Survival said it has reported the Italian engineering giant Salini to the OECD (Organization for Economic Cooperation and Development) over the rights impacts to communities in Ethiopia and Kenya.
It also stressed that the construction of the controversial dam in Ethiopia’s Omo River cuts off the Omo River’s regular flooding‚ over which 100‚000 people rely on to water their crops and livestock and a further 100,000 depend on indirectly.

It said the dam project will eventually destroy the livelihoods of hundreds of thousands of people in Ethiopia and Kenya.

“Up to half a million people face starvation as a result of the dam Salini has constructed on the Omo River,” Survival said in a statement it issued on Monday.
According to experts, the dam project threatens Lake Turkana – the world’s largest permanent desert lake – and disaster for the 300,000 people from tribes living along its shores.

Survival said Salini did not seek the consent of local people before building the dam, but claimed that an “artificial flood release” would compensate them for their losses. However, this promised flood never came and thousands of people now face starvation.

According to Survival, the region is one of the most important sites in early human evolution‚ and an area of exceptional biodiversity‚ with two World Heritage Sites and five national parks.
“The head of Kenya’s conservation agency said last week that the dam is unleashing “one of the worst environmental disasters you can imagine.”

Stephen Corry of Survival international said “Salini has ignored crucial evidence‚ made false promises and ridden roughshod over the rights of hundreds of thousands of people.”

"Thousands are now facing starvation because Italy’s largest contractor‚ and one of its best known companies‚ didn’t think human rights were worth its time,” he said.

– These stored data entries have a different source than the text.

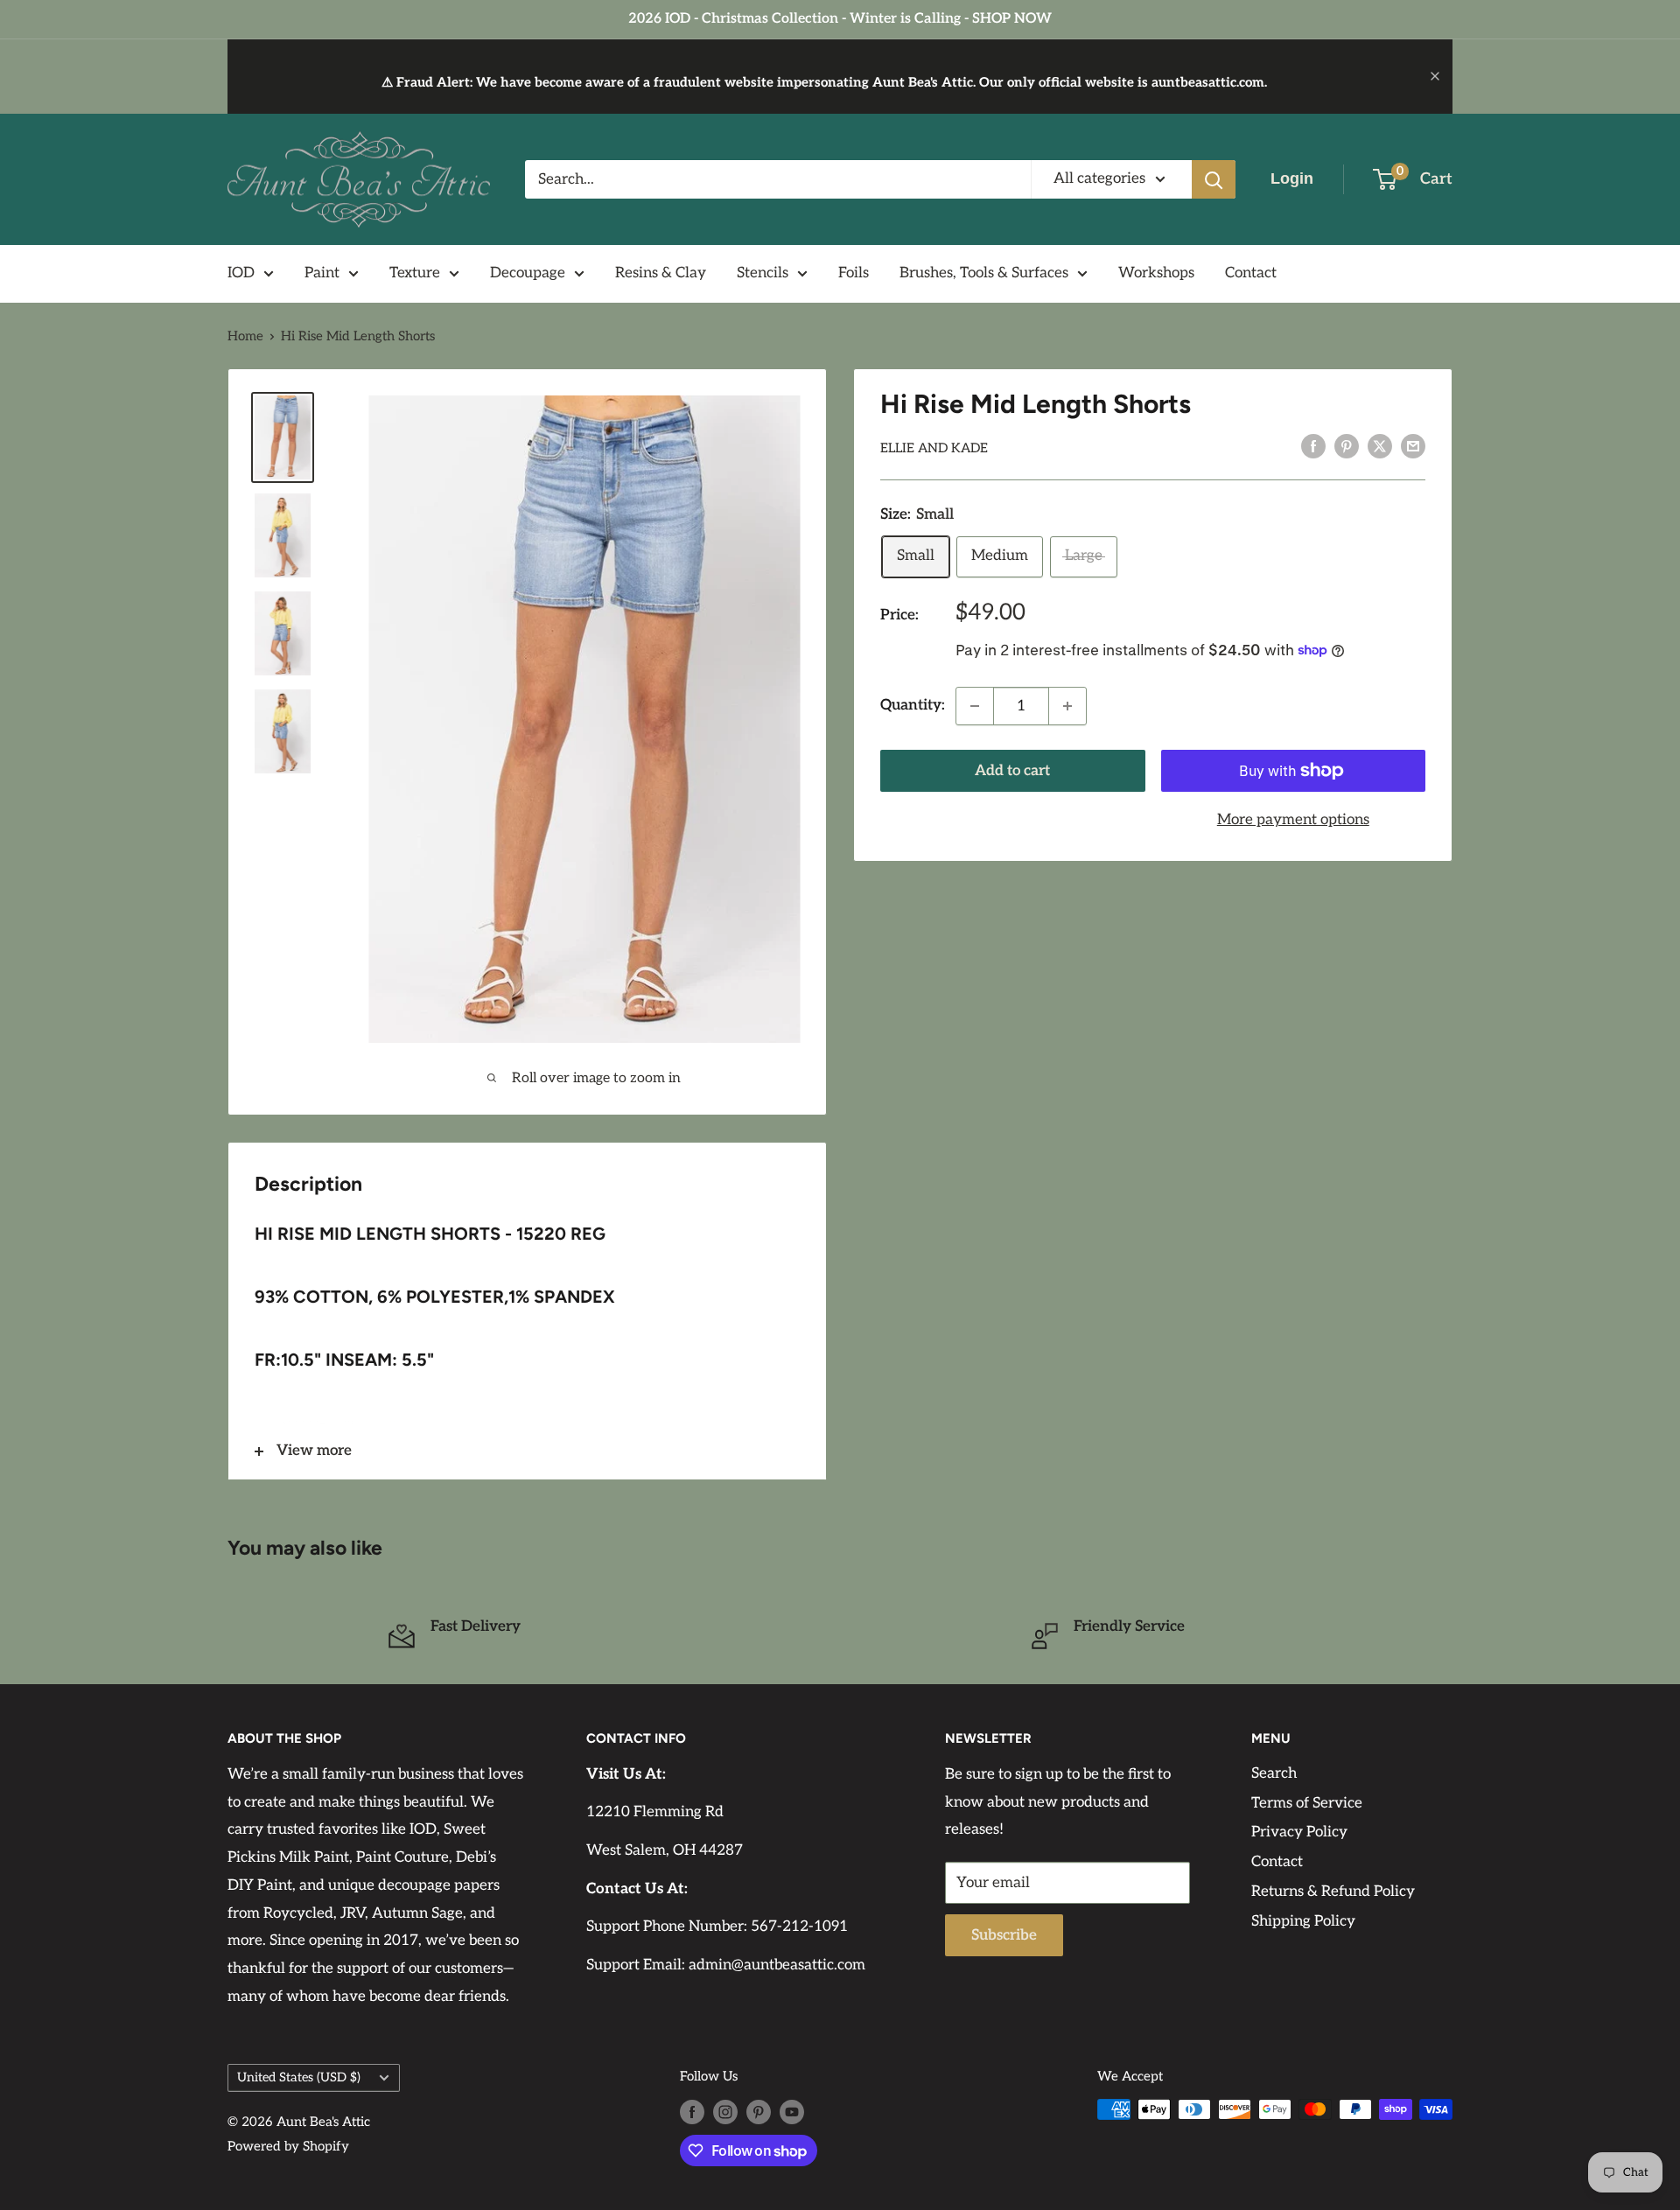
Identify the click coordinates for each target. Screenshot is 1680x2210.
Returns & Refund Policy (1333, 1891)
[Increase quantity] (1067, 706)
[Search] (1214, 179)
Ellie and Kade (934, 448)
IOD (241, 273)
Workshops (1156, 273)
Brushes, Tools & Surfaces (984, 273)
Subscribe (1004, 1935)
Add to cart (1012, 771)
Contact (1251, 273)
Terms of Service (1306, 1803)
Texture (414, 273)
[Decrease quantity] (974, 706)
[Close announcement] (1435, 76)
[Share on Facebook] (1313, 446)
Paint (322, 273)
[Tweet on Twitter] (1380, 446)
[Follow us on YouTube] (792, 2111)
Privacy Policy (1299, 1832)
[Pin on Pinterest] (1346, 446)
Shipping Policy (1303, 1921)
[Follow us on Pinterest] (758, 2111)
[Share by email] (1413, 446)
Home (245, 336)
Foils (853, 273)
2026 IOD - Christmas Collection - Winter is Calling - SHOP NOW (840, 18)
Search (1274, 1773)
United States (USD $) (298, 2077)
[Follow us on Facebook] (692, 2111)
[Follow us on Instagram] (725, 2111)
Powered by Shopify (288, 2146)
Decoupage (527, 273)
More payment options (1293, 820)
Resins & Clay (660, 273)
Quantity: (912, 705)
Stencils (762, 273)
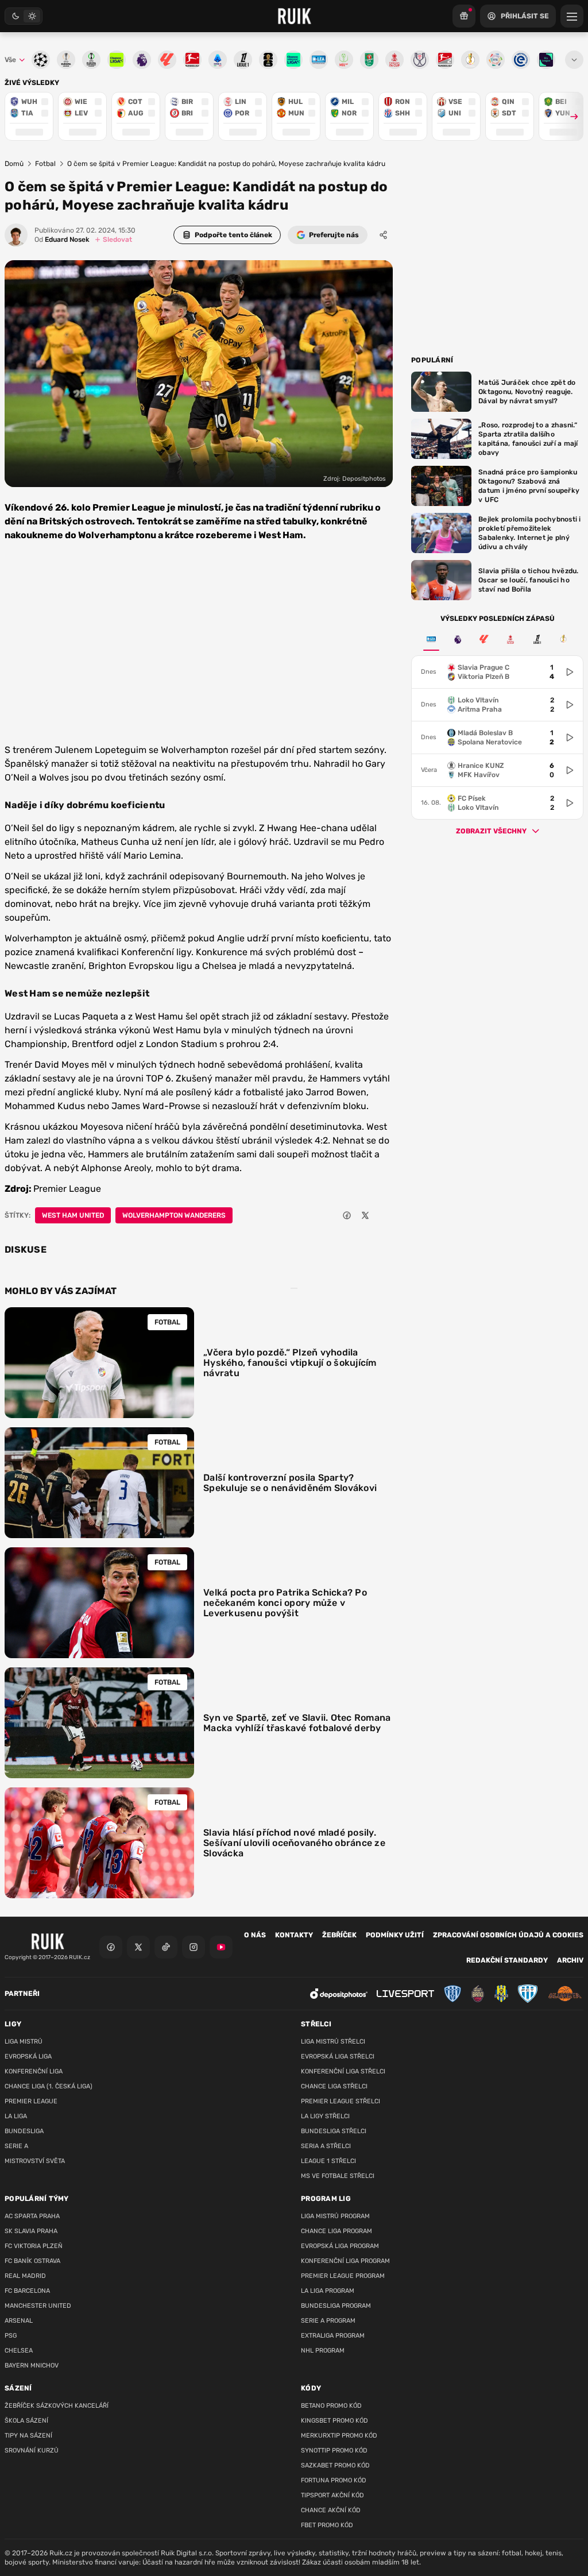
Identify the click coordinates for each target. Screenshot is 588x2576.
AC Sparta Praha (32, 2216)
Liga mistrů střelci (333, 2041)
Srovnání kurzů (32, 2450)
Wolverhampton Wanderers (174, 1215)
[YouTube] (221, 1947)
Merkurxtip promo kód (339, 2435)
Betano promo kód (331, 2405)
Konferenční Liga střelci (343, 2071)
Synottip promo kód (334, 2450)
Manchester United (38, 2305)
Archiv (570, 1960)
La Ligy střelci (325, 2116)
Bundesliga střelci (333, 2131)
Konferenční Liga (34, 2071)
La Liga (16, 2116)
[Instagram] (193, 1947)
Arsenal (19, 2320)
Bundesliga (24, 2131)
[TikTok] (165, 1947)
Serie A (16, 2146)
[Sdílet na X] (365, 1215)
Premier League (31, 2101)
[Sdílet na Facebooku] (347, 1215)
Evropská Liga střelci (337, 2056)
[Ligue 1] (537, 639)
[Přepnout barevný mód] (23, 16)
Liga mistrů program (335, 2216)
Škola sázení (26, 2420)
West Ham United (73, 1215)
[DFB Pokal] (563, 639)
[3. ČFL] (431, 639)
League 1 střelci (328, 2161)
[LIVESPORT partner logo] (405, 1994)
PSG (11, 2335)
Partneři (22, 1994)
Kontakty (294, 1935)
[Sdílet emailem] (383, 1215)
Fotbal (45, 164)
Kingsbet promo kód (334, 2420)
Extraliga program (333, 2335)
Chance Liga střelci (334, 2086)
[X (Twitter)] (138, 1947)
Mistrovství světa (35, 2161)
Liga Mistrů (23, 2041)
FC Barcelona (27, 2291)
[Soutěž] (463, 16)
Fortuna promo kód (333, 2480)
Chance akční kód (331, 2510)
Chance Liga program (336, 2231)
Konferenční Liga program (345, 2261)
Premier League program (343, 2276)
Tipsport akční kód (332, 2495)
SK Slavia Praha (31, 2231)
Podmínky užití (395, 1935)
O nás (255, 1935)
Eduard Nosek (62, 239)
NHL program (323, 2350)
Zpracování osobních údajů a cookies (508, 1935)
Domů (14, 164)
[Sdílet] (383, 235)
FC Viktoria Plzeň (34, 2246)
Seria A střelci (326, 2146)
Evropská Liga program (340, 2246)
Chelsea (19, 2350)
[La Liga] (484, 639)
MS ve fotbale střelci (337, 2176)
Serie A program (328, 2320)
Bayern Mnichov (32, 2365)
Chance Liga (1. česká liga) (48, 2086)
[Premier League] (457, 639)
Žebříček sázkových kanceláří (57, 2405)
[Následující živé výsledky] (569, 116)
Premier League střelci (340, 2101)
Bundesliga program (336, 2305)
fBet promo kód (327, 2525)
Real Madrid (25, 2276)
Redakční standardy (507, 1960)
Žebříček (339, 1935)
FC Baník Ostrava (32, 2261)
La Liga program (327, 2291)
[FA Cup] (510, 639)
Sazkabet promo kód (335, 2465)
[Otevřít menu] (574, 60)
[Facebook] (110, 1947)
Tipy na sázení (28, 2435)
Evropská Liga (28, 2056)
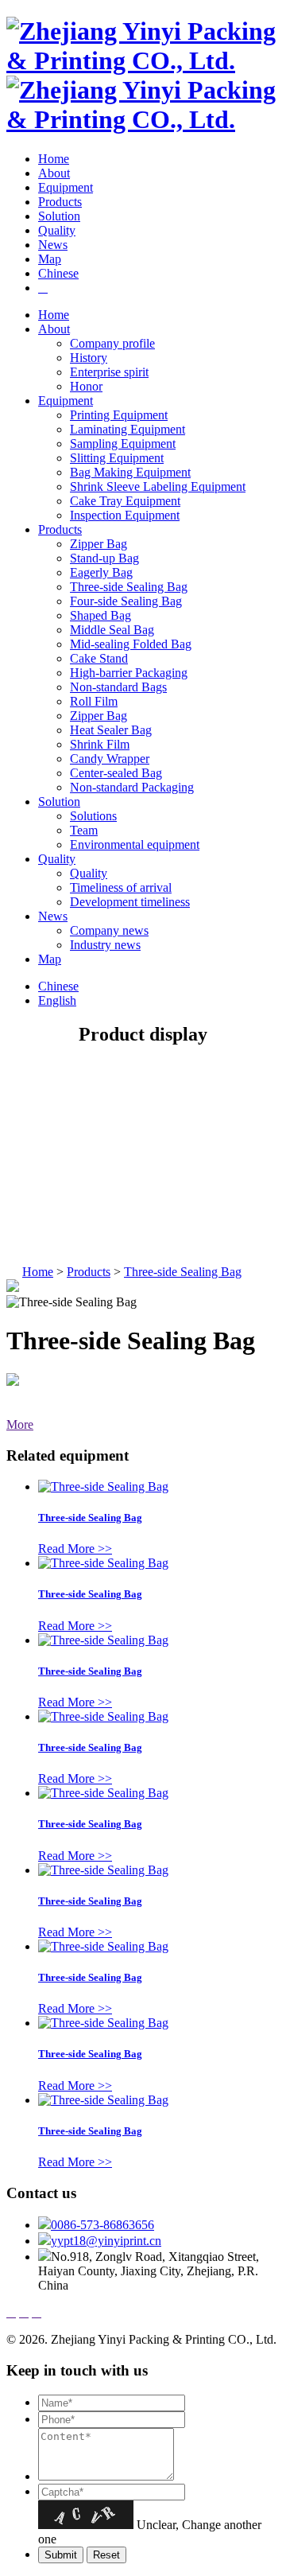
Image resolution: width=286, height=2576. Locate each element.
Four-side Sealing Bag (126, 601)
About (54, 173)
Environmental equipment (134, 844)
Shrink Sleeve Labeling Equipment (157, 486)
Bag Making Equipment (130, 472)
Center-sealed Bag (116, 773)
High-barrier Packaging (128, 672)
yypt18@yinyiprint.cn (106, 2240)
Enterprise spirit (109, 372)
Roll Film (94, 701)
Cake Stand (99, 658)
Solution (59, 216)
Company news (109, 930)
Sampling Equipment (123, 443)
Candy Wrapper (109, 758)
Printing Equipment (119, 415)
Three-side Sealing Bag (128, 586)
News (53, 244)
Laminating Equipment (127, 429)
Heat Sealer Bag (111, 730)
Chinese (58, 273)
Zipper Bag (98, 544)
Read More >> (75, 1548)
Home (53, 158)
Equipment (65, 187)
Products (60, 201)
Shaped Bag (100, 615)
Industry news (105, 944)
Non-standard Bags (118, 687)
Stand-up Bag (104, 558)
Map (49, 259)
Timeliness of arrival (121, 887)
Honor (86, 386)
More (19, 1424)
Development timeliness (130, 902)
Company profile (112, 343)
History (88, 357)
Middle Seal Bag (112, 629)
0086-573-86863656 (102, 2225)
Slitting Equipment (117, 458)
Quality (56, 230)
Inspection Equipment (125, 515)
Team (84, 830)
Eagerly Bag (101, 572)
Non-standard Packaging (132, 787)
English (57, 1000)
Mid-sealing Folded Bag (130, 644)
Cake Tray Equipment (125, 501)
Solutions (93, 816)
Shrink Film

He said the real consequences of the Ethiopian government’s devastating policies for its country’s ’development’‚ which were “shamefully supported by western aid agencies like the UK’s DFID and USAID”‚ are plain for all to see.
Stealing people’s land and causing massive environmental destruction, he added, is not progress; it is a death sentence for tribal peoples.

Ethiopia has been facing massive protests from a number of international rights groups and environmental campaigners over the construction of the Gibe III dam project.

Groups like the International Rivers, Friends of Lake Turkana, The Oakland Institute, and other groups argued that no inclusive Environmental and Social Impact Assessment was made ahead of the construction and extensively campaigned for halt of the project.

According to the groups, Gibe III like those Gibe I and II diverts the flow of the Omo River in Ethiopia, which feeds 90% of Lake Turkana in Kenya and endangers the lake and tens of thousands of people from 17 ethnic groups who live in the Lower Omo Valley.

Despite huge pressure, Ethiopia however recently completed the Gibe which is the country’s second largest hydro power plant after the controversial Grand Ethiopian Renaissance Dam; the horn of Africa’s nation is building along the Nile River.

Gibe III, a 610 meter-long and 243 meter high roller-compacted concrete dam has power generation capacity of 1,870 Megawatt.

Ethiopia has dismissed allegations that its dam projects will cause environmental damage to populations in Ethiopia and Kenya.

Previously, Addis Ababa however said claims released by the rights groups are bogus. It further accused them of working for the interest of their western alleys.